## Activity
Only one stretch of the records below should be repeated. It starts with the line containing "Instruction: Click the" and goes on through the line containing "Toggle the Expert Advisors button", exactly as written.

[Stored data Boundary: Start]

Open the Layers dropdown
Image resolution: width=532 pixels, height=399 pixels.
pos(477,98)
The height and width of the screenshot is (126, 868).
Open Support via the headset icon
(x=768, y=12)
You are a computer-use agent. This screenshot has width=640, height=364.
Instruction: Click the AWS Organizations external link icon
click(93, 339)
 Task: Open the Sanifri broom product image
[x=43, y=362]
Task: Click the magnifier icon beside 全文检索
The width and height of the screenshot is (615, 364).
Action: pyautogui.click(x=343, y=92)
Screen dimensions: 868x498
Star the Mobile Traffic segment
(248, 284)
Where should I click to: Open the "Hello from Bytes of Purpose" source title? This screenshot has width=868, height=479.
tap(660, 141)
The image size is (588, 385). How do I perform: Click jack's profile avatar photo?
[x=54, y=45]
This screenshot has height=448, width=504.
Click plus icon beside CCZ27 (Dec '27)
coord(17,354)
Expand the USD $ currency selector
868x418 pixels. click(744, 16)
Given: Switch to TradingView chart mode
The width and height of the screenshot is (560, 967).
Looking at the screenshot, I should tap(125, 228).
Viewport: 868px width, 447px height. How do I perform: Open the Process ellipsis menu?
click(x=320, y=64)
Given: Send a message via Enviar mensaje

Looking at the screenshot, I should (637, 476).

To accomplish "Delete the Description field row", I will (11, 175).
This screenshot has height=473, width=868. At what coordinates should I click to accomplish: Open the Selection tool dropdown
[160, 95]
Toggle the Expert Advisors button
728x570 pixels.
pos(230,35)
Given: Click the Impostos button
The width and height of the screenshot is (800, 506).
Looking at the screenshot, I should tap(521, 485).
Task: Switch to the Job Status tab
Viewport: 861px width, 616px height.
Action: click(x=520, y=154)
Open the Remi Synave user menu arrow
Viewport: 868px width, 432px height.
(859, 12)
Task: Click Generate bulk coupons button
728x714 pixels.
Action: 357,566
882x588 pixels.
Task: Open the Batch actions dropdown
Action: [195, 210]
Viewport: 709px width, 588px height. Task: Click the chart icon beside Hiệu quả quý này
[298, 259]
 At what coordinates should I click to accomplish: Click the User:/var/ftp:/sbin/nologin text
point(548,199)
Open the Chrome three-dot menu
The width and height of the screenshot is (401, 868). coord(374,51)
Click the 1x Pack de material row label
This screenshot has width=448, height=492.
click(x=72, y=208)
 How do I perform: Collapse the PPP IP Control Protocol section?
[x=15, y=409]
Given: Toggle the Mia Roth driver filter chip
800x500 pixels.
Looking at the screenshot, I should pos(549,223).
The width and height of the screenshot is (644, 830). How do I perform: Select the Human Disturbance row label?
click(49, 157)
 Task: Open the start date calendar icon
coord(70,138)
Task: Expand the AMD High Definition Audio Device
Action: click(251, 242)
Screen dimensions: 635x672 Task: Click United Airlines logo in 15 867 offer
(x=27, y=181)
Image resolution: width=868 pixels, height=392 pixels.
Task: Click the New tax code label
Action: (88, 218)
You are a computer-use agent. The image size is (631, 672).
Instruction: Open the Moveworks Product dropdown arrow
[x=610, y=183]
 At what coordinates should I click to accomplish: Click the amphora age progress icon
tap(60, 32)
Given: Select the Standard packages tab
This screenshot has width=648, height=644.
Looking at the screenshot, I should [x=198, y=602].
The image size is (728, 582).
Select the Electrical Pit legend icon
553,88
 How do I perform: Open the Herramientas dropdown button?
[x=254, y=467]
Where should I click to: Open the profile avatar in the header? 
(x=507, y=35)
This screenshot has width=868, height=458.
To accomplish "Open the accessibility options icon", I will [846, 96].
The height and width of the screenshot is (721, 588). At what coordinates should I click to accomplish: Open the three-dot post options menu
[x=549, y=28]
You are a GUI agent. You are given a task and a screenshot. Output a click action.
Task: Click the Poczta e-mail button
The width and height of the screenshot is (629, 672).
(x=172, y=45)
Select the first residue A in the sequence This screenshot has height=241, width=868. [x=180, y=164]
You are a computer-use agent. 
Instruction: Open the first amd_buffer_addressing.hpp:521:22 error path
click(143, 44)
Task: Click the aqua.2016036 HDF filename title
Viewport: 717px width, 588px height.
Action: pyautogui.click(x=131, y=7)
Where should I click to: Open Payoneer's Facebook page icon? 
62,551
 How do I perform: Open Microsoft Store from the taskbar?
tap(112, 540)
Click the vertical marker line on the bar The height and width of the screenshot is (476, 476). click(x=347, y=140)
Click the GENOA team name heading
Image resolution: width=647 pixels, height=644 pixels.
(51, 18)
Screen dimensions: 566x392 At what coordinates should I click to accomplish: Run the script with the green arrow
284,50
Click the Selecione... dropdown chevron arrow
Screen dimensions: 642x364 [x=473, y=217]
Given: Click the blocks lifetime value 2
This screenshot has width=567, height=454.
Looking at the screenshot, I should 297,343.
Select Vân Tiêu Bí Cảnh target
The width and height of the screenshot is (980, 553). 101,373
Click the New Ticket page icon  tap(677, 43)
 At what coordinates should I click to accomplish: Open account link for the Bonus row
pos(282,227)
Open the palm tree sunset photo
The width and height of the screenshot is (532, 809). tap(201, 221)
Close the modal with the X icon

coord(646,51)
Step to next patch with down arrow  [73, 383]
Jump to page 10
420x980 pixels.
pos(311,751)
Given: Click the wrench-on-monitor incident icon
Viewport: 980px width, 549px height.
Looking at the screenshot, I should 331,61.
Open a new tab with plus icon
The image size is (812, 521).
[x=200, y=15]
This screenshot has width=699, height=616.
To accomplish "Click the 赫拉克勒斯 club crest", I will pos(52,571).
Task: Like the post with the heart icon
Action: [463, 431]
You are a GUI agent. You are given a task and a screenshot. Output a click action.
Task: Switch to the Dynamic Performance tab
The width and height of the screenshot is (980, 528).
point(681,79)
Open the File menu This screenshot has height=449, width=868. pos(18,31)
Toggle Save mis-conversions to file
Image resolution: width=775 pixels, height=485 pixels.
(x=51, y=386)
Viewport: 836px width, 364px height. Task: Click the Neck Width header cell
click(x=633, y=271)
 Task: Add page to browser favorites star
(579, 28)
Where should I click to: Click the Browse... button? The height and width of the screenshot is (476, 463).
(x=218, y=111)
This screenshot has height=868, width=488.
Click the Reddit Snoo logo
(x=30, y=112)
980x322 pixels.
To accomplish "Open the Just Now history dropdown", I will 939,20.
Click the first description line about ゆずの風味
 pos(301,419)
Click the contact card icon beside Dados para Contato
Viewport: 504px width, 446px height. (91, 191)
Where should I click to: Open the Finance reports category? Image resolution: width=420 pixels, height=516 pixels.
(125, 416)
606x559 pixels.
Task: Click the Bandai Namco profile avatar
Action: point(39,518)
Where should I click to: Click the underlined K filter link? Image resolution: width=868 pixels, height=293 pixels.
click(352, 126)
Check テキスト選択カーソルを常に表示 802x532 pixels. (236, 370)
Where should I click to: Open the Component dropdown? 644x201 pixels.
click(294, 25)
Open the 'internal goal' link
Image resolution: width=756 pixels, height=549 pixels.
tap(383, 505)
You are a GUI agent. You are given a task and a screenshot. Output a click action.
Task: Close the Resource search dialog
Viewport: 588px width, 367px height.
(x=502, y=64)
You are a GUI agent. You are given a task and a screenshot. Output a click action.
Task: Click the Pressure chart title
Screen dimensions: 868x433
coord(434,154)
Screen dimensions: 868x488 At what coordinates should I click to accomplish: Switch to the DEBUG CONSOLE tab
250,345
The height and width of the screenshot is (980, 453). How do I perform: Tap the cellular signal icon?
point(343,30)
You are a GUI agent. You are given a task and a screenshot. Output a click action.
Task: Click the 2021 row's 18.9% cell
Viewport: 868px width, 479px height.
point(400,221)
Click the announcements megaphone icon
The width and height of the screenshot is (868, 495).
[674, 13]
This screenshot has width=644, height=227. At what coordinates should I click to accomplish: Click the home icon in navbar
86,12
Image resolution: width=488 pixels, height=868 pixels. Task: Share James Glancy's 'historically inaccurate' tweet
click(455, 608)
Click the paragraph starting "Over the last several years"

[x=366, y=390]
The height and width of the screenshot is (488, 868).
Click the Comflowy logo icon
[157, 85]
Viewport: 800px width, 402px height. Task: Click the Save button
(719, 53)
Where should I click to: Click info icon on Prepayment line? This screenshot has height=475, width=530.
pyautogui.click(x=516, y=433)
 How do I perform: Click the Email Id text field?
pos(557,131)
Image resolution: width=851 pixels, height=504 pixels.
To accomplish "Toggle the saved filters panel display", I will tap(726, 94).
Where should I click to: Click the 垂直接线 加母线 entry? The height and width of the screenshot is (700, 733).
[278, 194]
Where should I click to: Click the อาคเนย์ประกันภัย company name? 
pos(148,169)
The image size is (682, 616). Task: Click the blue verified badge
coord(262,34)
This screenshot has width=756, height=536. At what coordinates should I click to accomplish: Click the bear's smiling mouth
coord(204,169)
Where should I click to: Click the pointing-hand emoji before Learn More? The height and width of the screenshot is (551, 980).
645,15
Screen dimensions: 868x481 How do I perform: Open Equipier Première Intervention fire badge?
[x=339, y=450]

[Stored data Boundary: End]

## Solution below
Instruction: Click the AWS Organizations external link icon
click(93, 339)
 Task: Open the Sanifri broom product image
[x=43, y=362]
Task: Click the magnifier icon beside 全文检索
The width and height of the screenshot is (615, 364).
Action: pyautogui.click(x=343, y=92)
Screen dimensions: 868x498
Star the Mobile Traffic segment
(248, 284)
Where should I click to: Open the "Hello from Bytes of Purpose" source title? This screenshot has width=868, height=479.
tap(660, 141)
The image size is (588, 385). How do I perform: Click jack's profile avatar photo?
[x=54, y=45]
This screenshot has height=448, width=504.
Click plus icon beside CCZ27 (Dec '27)
coord(17,354)
Expand the USD $ currency selector
868x418 pixels. click(744, 16)
Given: Switch to TradingView chart mode
The width and height of the screenshot is (560, 967).
Looking at the screenshot, I should tap(125, 228).
Viewport: 868px width, 447px height. How do I perform: Open the Process ellipsis menu?
click(x=320, y=64)
Given: Send a message via Enviar mensaje

Looking at the screenshot, I should (637, 476).

To accomplish "Delete the Description field row", I will (11, 175).
This screenshot has height=473, width=868. At what coordinates should I click to accomplish: Open the Selection tool dropdown
[160, 95]
Toggle the Expert Advisors button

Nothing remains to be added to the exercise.